Postby patoco » Mon Oct 09, 2006 8:38 am

May 2006

Early lymph vessel development from embryonic stem cells.

Kreuger J, Nilsson I, Kerjaschki D, Petrova T, Alitalo K,
Claesson-Welsh L.

Department of Genetics and Pathology, Uppsala University, Sweden.

OBJECTIVE: The purpose of this study was to establish a model system for lymph vessel development based on directed differentiation of
murine embryonic stem cells.

METHODS AND RESULTS: Stem cells were aggregated to form embryoid bodies, and subsequently cultured in 3-dimensional collagen matrix for up to 18 days. Treatment with vascular endothelial growth factor (VEGF)-C and VEGF-A individually enhanced formation of lymphatic vessel structures, although combined treatment with VEGF-C and VEGF-A was most potent and gave rise to a network of LYVE-1, podoplanin, Prox1, and VEGF receptor-3 positive lymphatic vessel structures running parallel to and apparently emanating from, capillaries. In contrast, fibroblast growth factor-2, hepatocyte growth factor, or hypoxia had little or no effect on the development of the early lymphatics.

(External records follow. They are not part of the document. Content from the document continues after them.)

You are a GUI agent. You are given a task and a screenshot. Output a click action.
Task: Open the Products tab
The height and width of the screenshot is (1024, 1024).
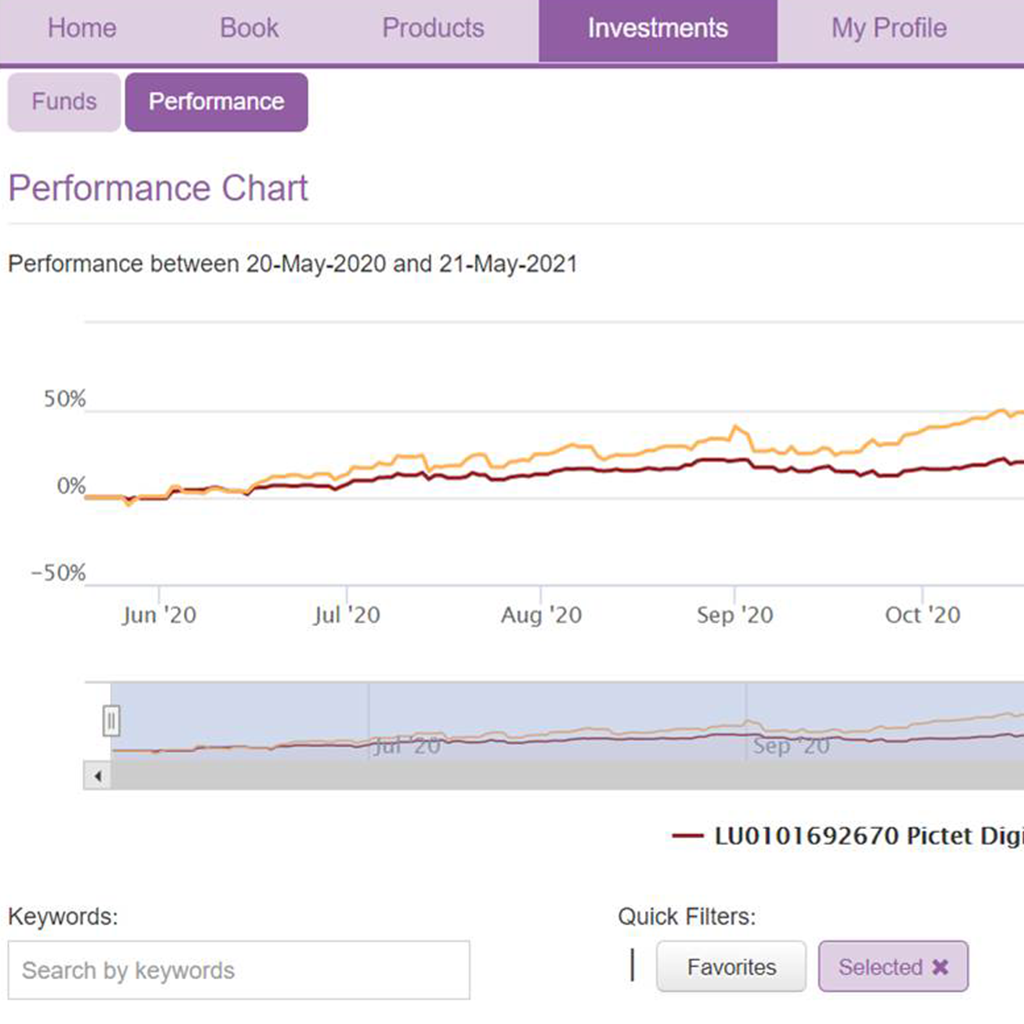point(433,29)
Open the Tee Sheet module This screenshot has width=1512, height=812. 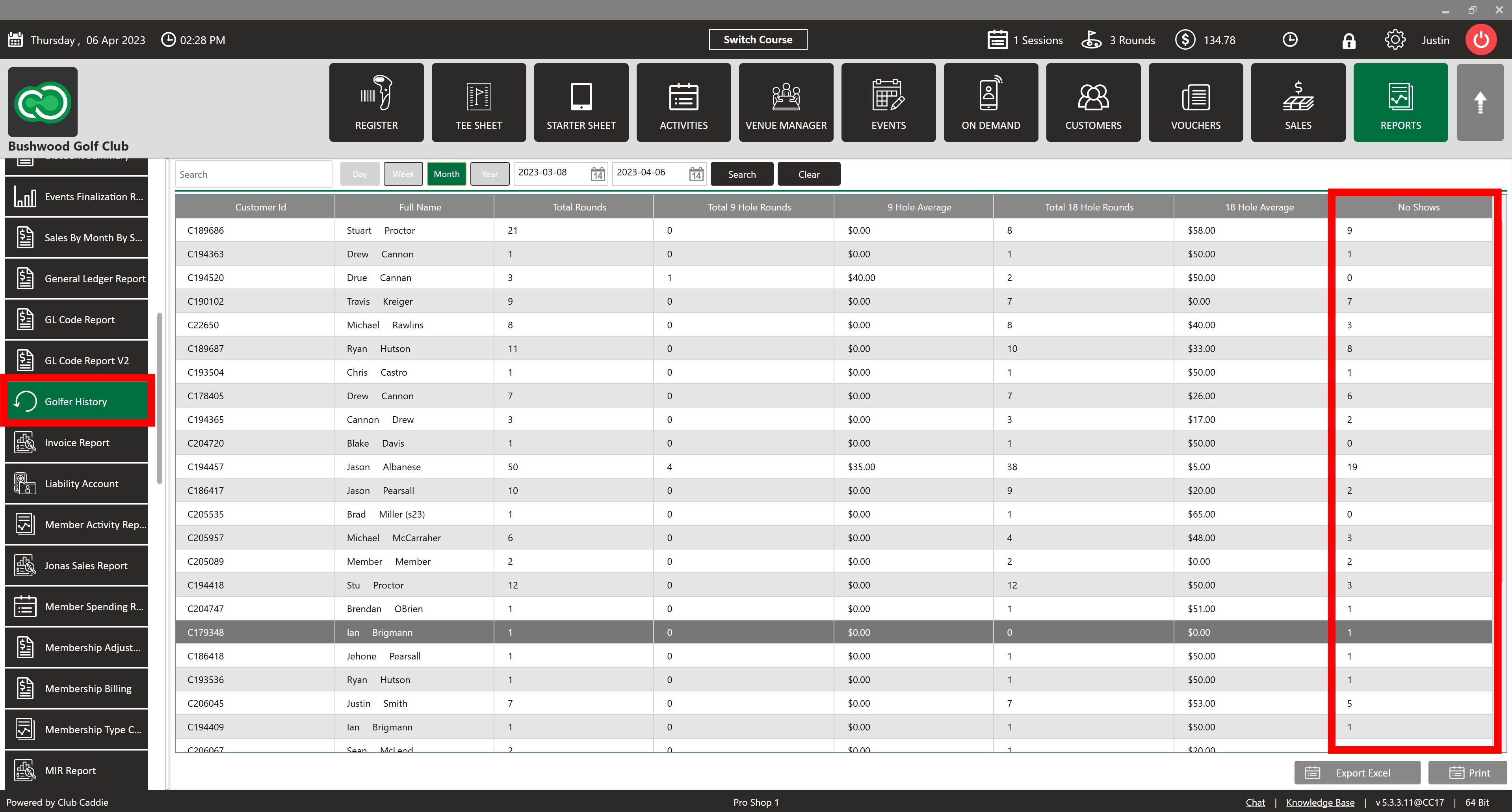[x=478, y=103]
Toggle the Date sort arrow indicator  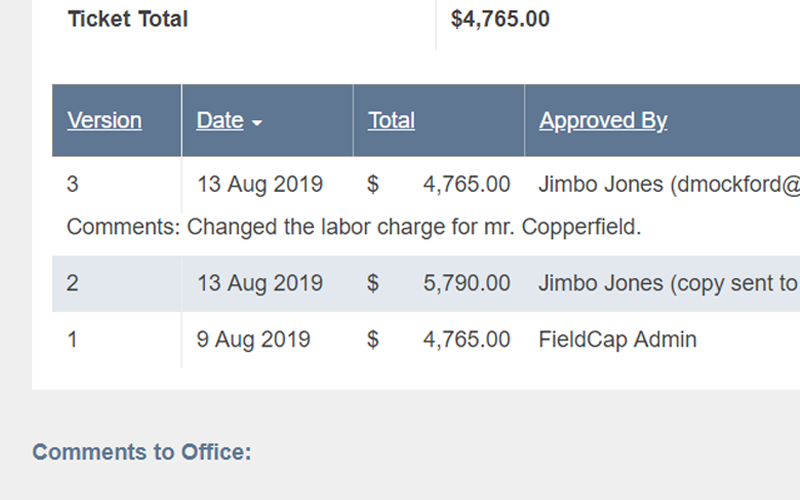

Further, cells of hematopoietic origin were shown to express lymphatic markers. In summary, different subpopulations of lymphatic endothelial cells were identified on the basis of differential expression of several lymphatic and blood vessel markers, indicating vascular heterogeneity.

CONCLUSIONS: We conclude that the present model closely mimics the early steps of lymph vessel development in mouse embryos.

PMID: 16543496 [PubMed - indexed for MEDLINE]


Differentiation of Lymphatic Endothelial Cells From Embryonic Stem Cells on OP9 Stromal Cells.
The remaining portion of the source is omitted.